La firme de notation de crédit Standard and Poor's a placé jeudi la cote de la Caisse de dépôt et placement du Québec sous surveillance avec «implications négatives», en raison de ses rendements «nettement» inférieurs à ceux des autres grandes caisses de retraite canadiennes en 2008 ainsi qu'à une plus grande instabilité au sein de sa haute direction.

La firme de notation torontoise a précisé qu'au terme de la période de surveillance de trois mois, elle va «vraisemblablement» maintenir la cote à long terme AAÀ de la Caisse tout en lui accolant une perspective négative ou encore la réduire d'un échelon. Notons que la cote à long terme AAÀ est la plus élevée au Canada.

Selon Nikola Swann, analyste chez Standard and Poor's, cette décision a été motivée par l'annonce, mercredi, d'un rendement négatif de 25 pour cent pour l'année 2008, soit une performance «nettement pire» que celle des autres grandes caisses de retraite canadiennes qui ont jusqu'ici divulgué leurs résultats.

Il estime de plus que la Caisse de dépôt souffre d'un manque de stabilité et de leadership au sein de sa haute direction à un moment où elle en aurait bien besoin, soulignant que le prochain chef de la direction de l'institution, qui devrait être désigné en 2009 par le gouvernement du Québec, sera le troisième en 12 mois.

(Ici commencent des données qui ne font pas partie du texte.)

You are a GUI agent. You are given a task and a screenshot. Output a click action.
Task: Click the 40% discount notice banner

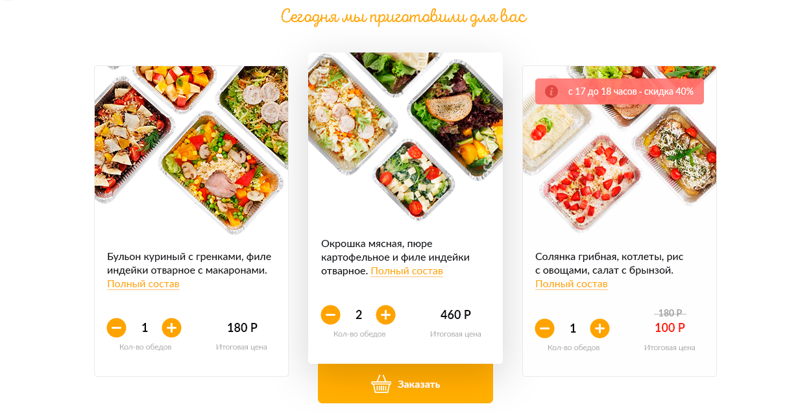[620, 91]
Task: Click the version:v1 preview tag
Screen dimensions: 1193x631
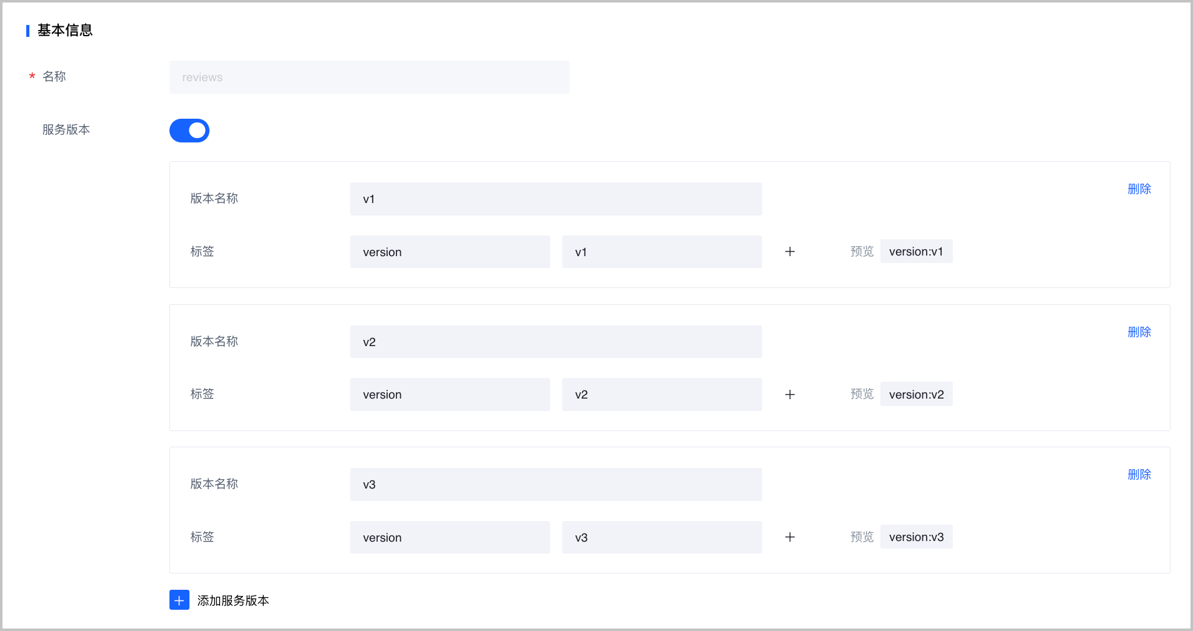Action: (916, 252)
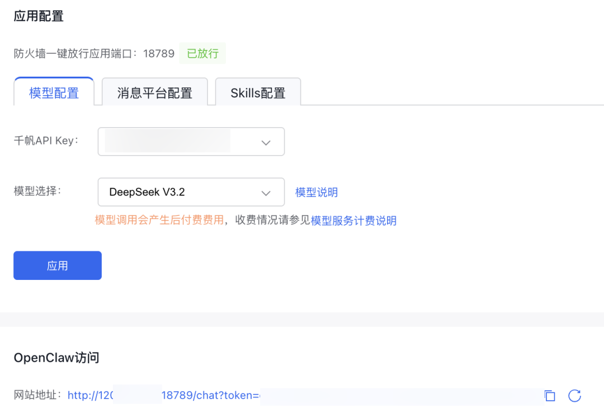This screenshot has width=604, height=412.
Task: Go to the Skills配置 tab
Action: pyautogui.click(x=258, y=92)
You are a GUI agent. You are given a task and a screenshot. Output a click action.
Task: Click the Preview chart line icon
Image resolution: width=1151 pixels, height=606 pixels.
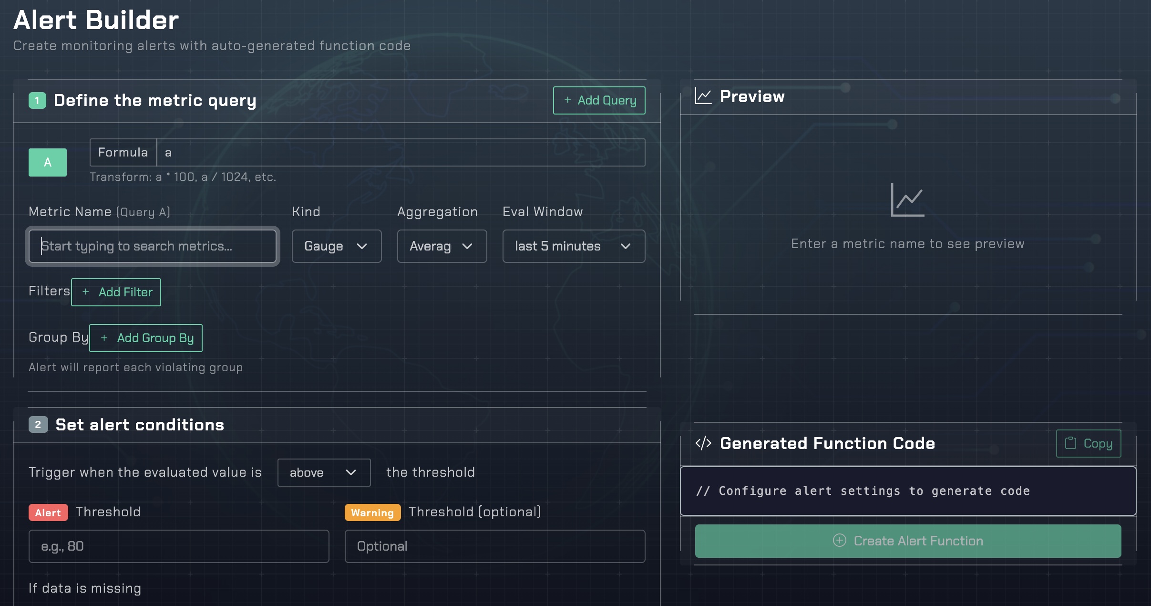tap(703, 96)
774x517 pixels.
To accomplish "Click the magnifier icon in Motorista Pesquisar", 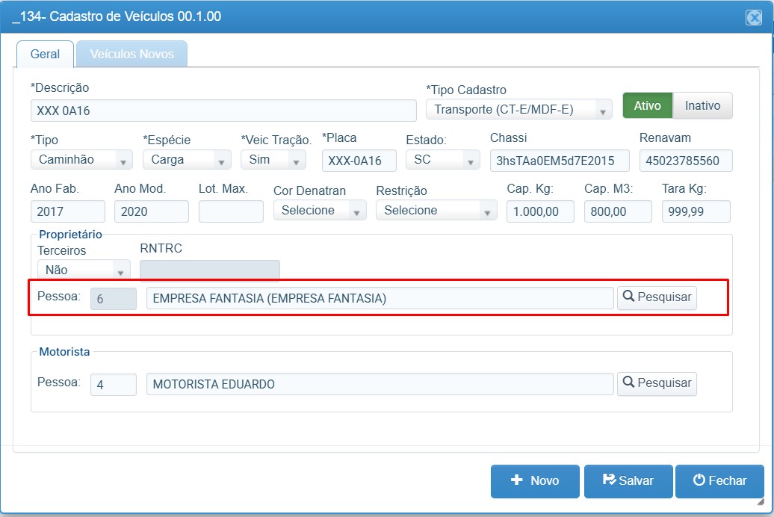I will 628,383.
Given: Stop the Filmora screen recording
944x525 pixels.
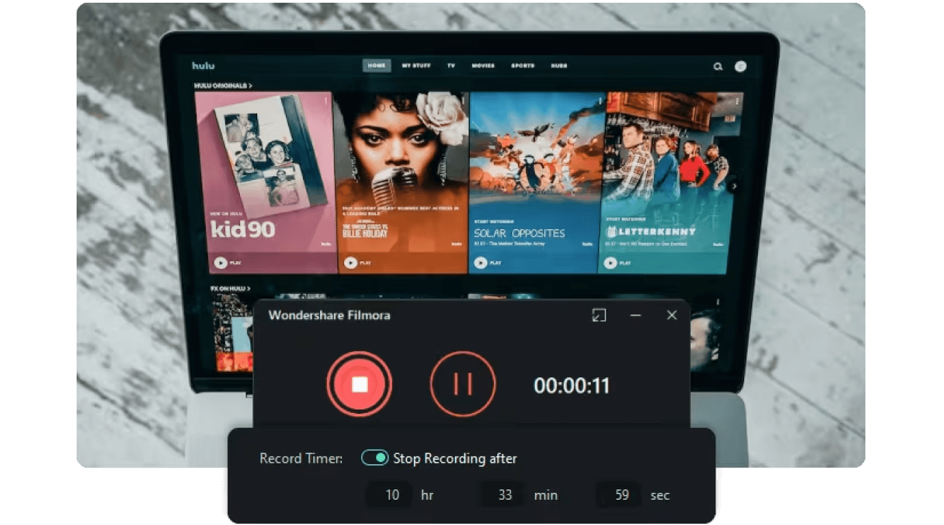Looking at the screenshot, I should pyautogui.click(x=359, y=385).
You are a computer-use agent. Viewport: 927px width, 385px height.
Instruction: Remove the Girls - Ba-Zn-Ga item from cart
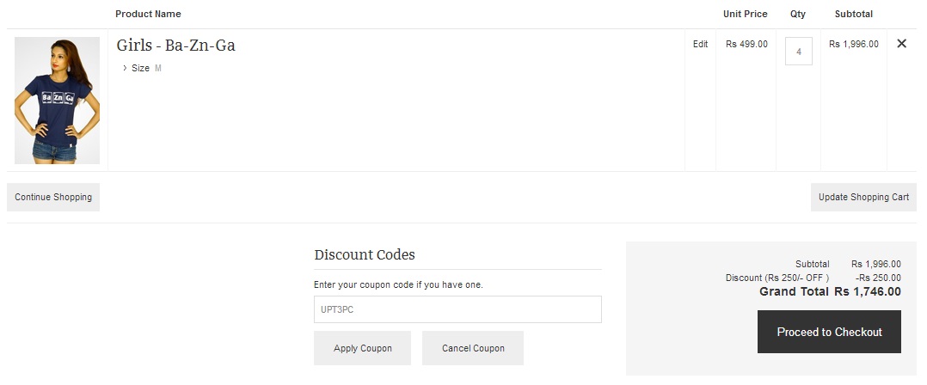pyautogui.click(x=901, y=44)
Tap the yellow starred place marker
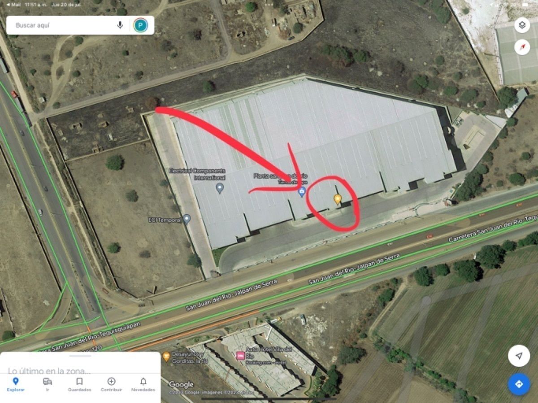 tap(338, 199)

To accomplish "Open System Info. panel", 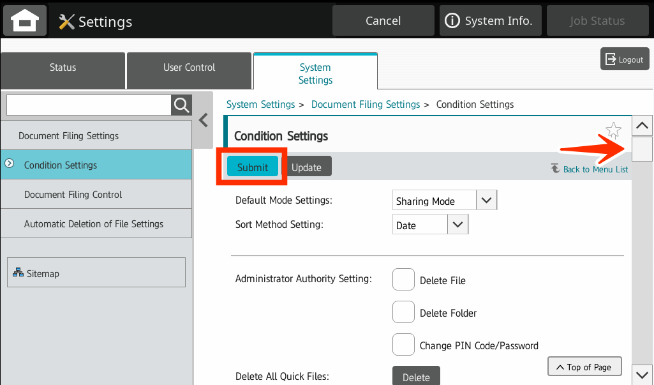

«De plus, comme l'a fait savoir hier (mercredi) la ministre des Finances Monique Jérôme-Forget, le gouvernement du Québec va bientôt nommer de nouveaux membres au conseil d'administration, dont un président», écrit Standard and Poor's dans son communiqué.

M. Swann a ajouté que dans ce contexte, «il pourrait y avoir un débat au sein de la classe politique quant à la possibilité qu'il y ait des changements plus fondamentaux sur les liens entre la Caisse et le gouvernement du Québec, ce qui pourrait réduire le niveau d'indépendance dans le choix des décisions d'investissement».

L'analyste ajoute que la Caisse devra faire face en 2009 «à l'un des contextes d'investissement les plus difficiles auxquels elle ait été confrontée».

«Nous considérons que les récents événements indiquent qu'il y a moins de stabilité au sein de la haute direction, à un moment où il nous semble qu'un leadership fort et stable serait encore plus important», ajoute M. Swann.

La firme Standard and Poor's souligne néanmoins qu'elle continue de croire que la Caisse est dans une situation financière «solide» quant à sa capacité de faire face à ses obligations. Elle souligne qu'en date du 31 décembre dernier, la valeur de ses actifs était presque trois fois supérieure à ses engagements financiers.

La firme ajoute de plus que l'écart favorable entre la cote de crédit de la Caisse et celle du gouvernement du Québec était supérieur à celui de toute autre caisse de retraite au Canada, et que compte tenu des derniers résultats de la Caisse de dépôt, un tel écart n'est peut-être plus justifiable.

La direction de la Caisse de dépôt a réagi à l'annonce de Standard and Poor's en affirmant jeudi soir, par voie de communiqué, «qu'elle collaborera de près avec l'agence afin de lui apporter les précisions demandées sur les éléments invoqués, soit la stabilité de la direction, la stratégie de la Caisse dans le climat économique actuel, la gestion des risques et l'indépendance de l'institution vis-à-vis du gouvernement».

Quant à la ministre Jérôme-Forget, elle a dit voir dans la réaction de Standard and Poor's «un sérieux avertissement sur les dangers de politiser cette institution».

«Pour l'agence, il est primordial que la Caisse maintienne son indépendance du politique dans sa gestion et ses décisions d'investissement», a ajouté la ministre, réagissant ainsi à la volonté de l'opposition du Parti québécois de revoir le mandat de la Caisse afin qu'elle investisse davantage au Québec.

«Le doute quant au maintien de l'indépendance de la Caisse que laisse planer l'opposition se veut une opération excessivement partisane néfaste pour la Caisse, ses déposants et l'ensemble des Québécois. L'opposition doit agir de façon responsable», a ajouté la ministre Jérôme-Forget.